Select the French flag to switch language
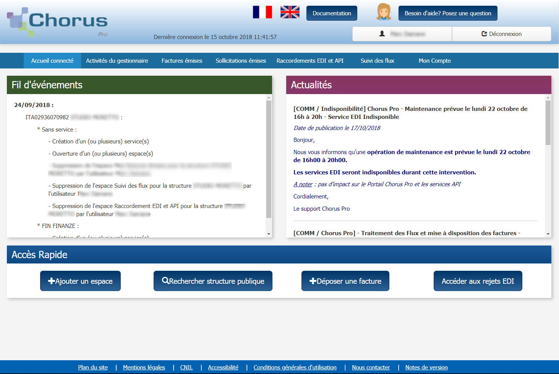point(262,12)
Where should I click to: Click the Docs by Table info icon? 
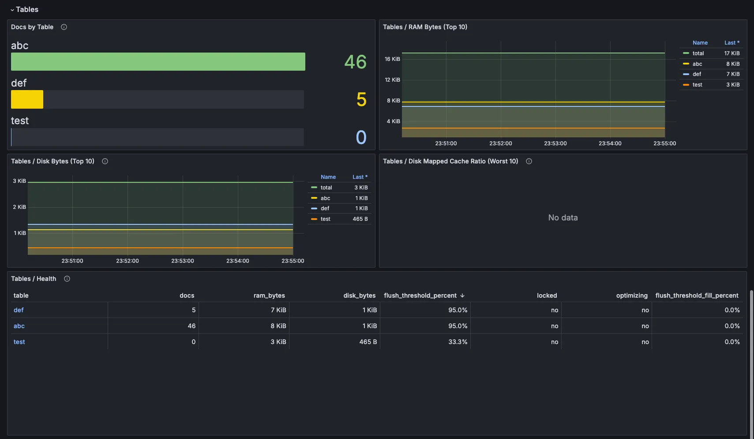coord(64,27)
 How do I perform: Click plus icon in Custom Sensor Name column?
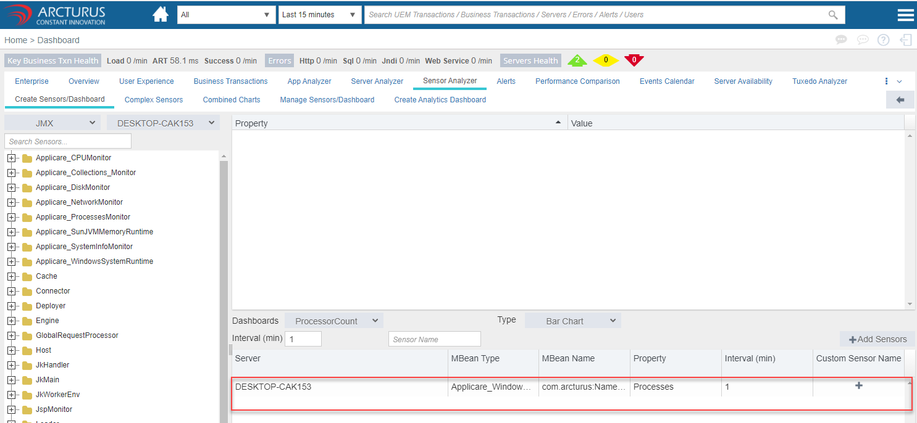858,386
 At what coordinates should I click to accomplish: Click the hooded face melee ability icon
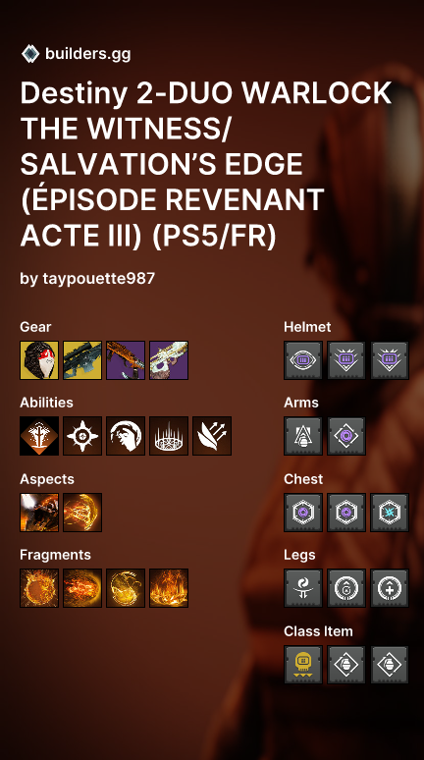click(x=126, y=436)
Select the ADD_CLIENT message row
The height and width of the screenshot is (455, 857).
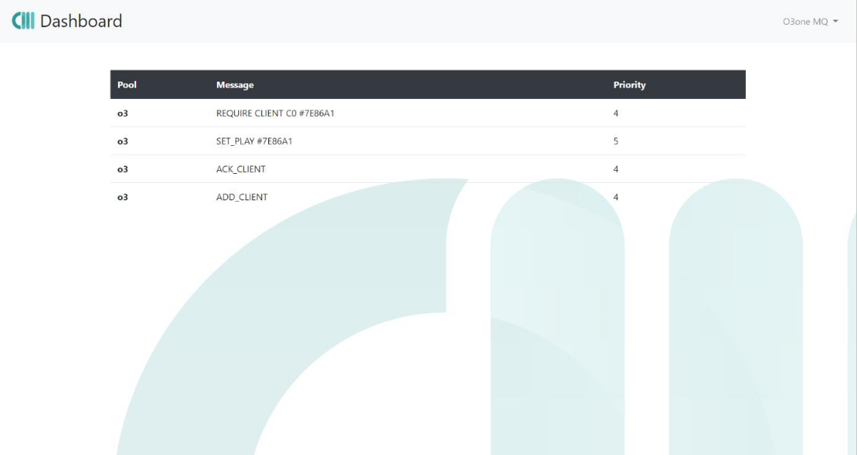[242, 197]
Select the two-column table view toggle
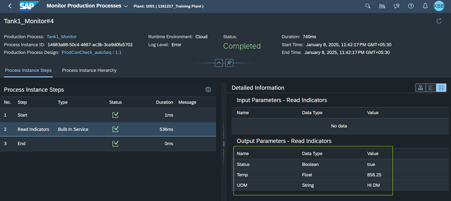451x201 pixels. (x=441, y=88)
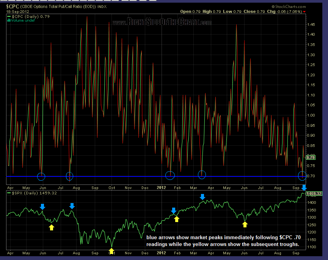Click the circled $CPC reading at September 2012

tap(302, 176)
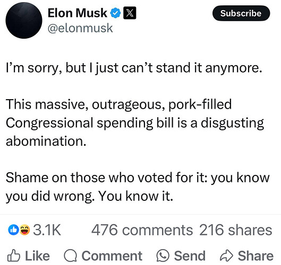This screenshot has width=281, height=265.
Task: Click the blue verified checkmark badge
Action: click(115, 13)
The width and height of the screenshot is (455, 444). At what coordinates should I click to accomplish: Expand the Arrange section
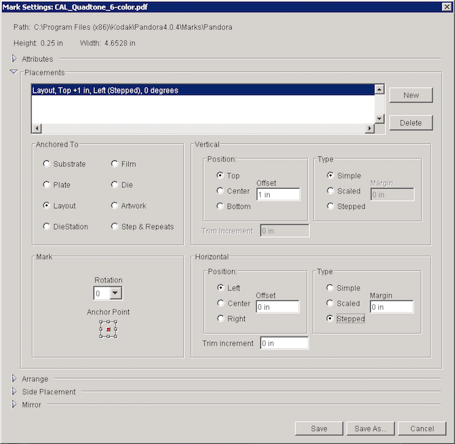(14, 379)
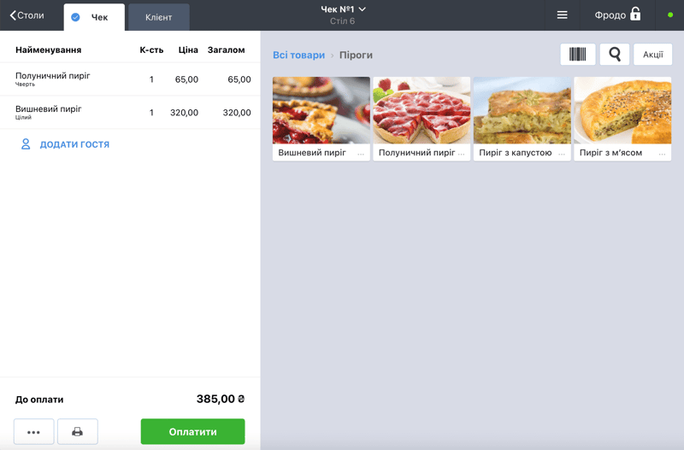Pay the order with Оплатити
The width and height of the screenshot is (684, 450).
(193, 432)
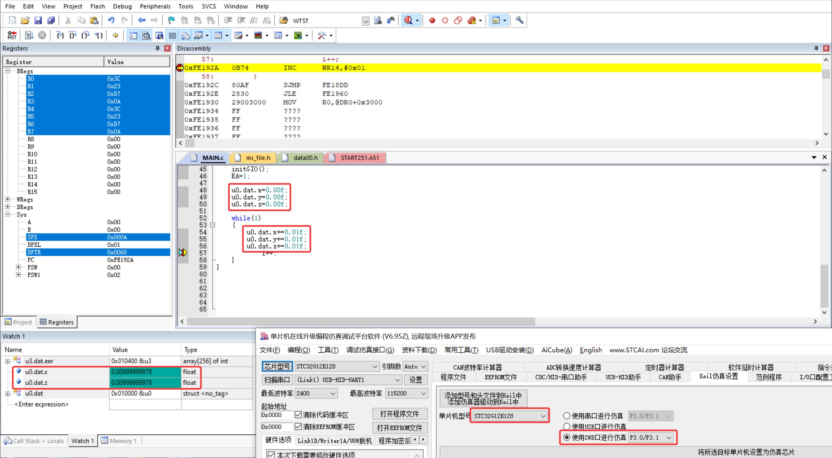Open the Configuration wrench icon
832x458 pixels.
point(519,20)

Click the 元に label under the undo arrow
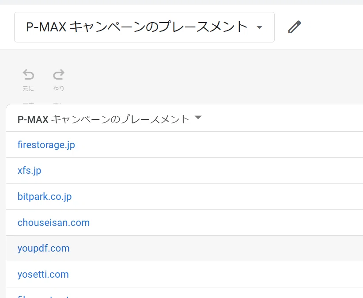28,88
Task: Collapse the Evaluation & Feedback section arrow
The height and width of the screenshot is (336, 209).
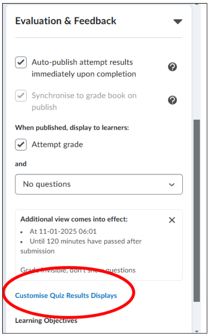Action: (x=178, y=21)
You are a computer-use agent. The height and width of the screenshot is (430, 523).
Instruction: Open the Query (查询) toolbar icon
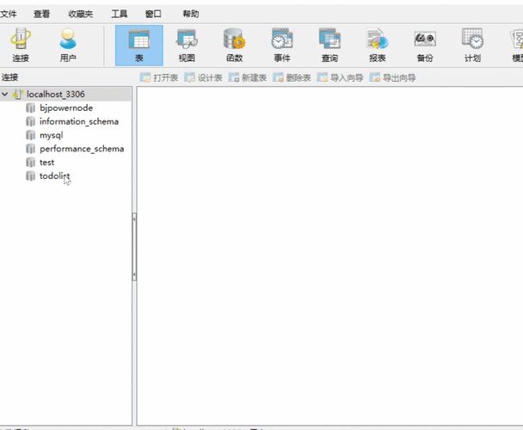[x=329, y=45]
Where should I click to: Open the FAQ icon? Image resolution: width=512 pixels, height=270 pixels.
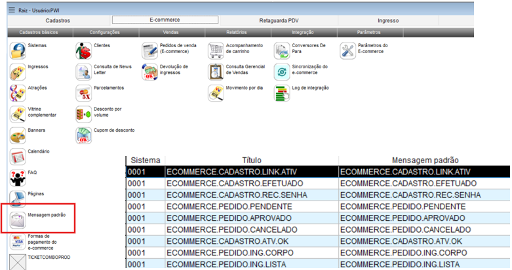(18, 178)
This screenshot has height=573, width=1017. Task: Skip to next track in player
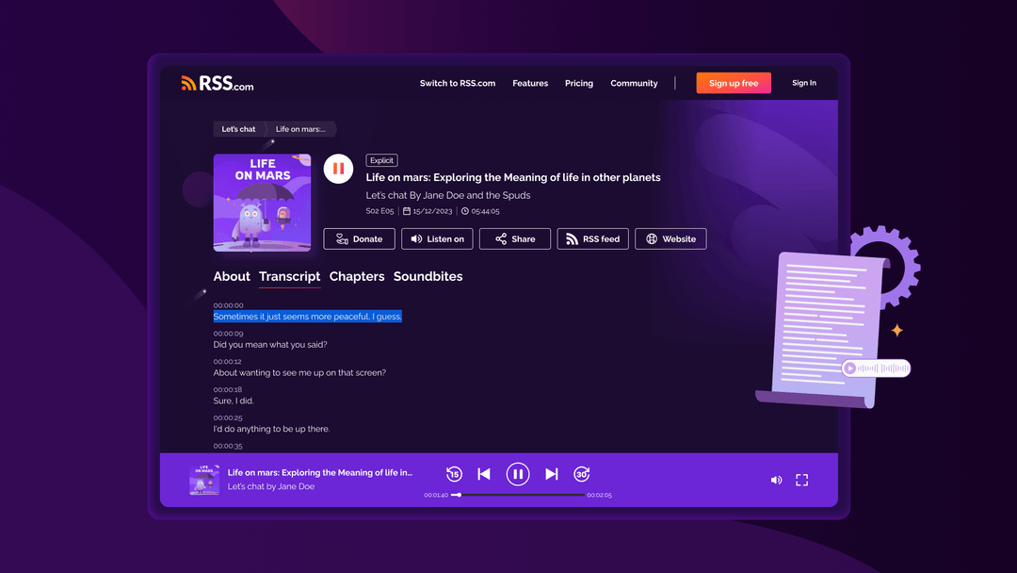pos(552,474)
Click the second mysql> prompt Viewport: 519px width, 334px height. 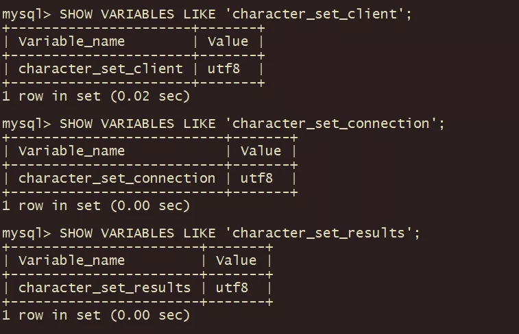(27, 123)
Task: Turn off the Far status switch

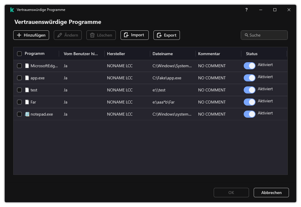Action: tap(249, 102)
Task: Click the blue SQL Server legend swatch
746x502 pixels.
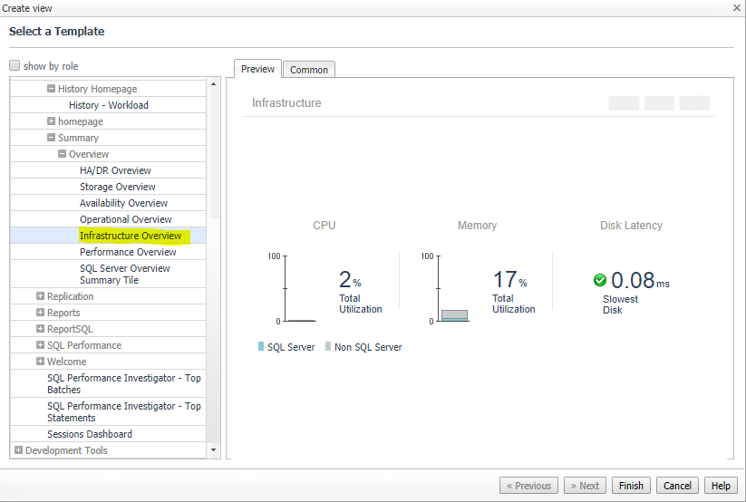Action: coord(261,347)
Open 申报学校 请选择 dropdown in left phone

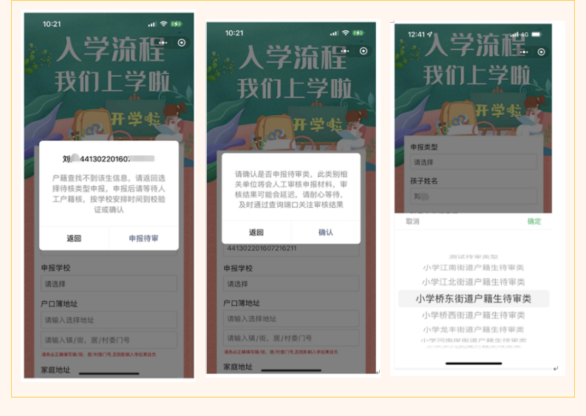109,283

> [WORK REQUEST]:
Reproduce only the lines of the records from the start up to and including the line that holds "You are a computer-use"; do not carry over any picture.

> [FINISHED TASK]:
Select the French flag to switch language
point(262,12)
Where should I click to: Click the Docs by Table info icon? 
coord(64,27)
 How do I perform: Click plus icon in Custom Sensor Name column?
858,386
 At what coordinates should I click to accomplish: Click the hooded face melee ability icon
click(x=126, y=436)
Select the ADD_CLIENT message row
The height and width of the screenshot is (455, 857).
[242, 197]
Select the two-column table view toggle
451x201 pixels. (x=441, y=88)
Click the circled $CPC reading at September 2012

tap(302, 176)
This screenshot has width=281, height=265.
Task: Click the blue verified checkmark badge
Action: click(115, 13)
The width and height of the screenshot is (455, 444). At what coordinates should I click to accomplish: Expand the Arrange section
(14, 379)
Pay the order with Оплатити
The width and height of the screenshot is (684, 450).
(193, 432)
Open the Configuration wrench icon
832x458 pixels.
point(519,20)

Click the 元に label under the undo arrow
28,88
Task: Collapse the Evaluation & Feedback section arrow
The height and width of the screenshot is (336, 209).
Action: (x=178, y=21)
You are a computer-use agent. The height and width of the screenshot is (430, 523).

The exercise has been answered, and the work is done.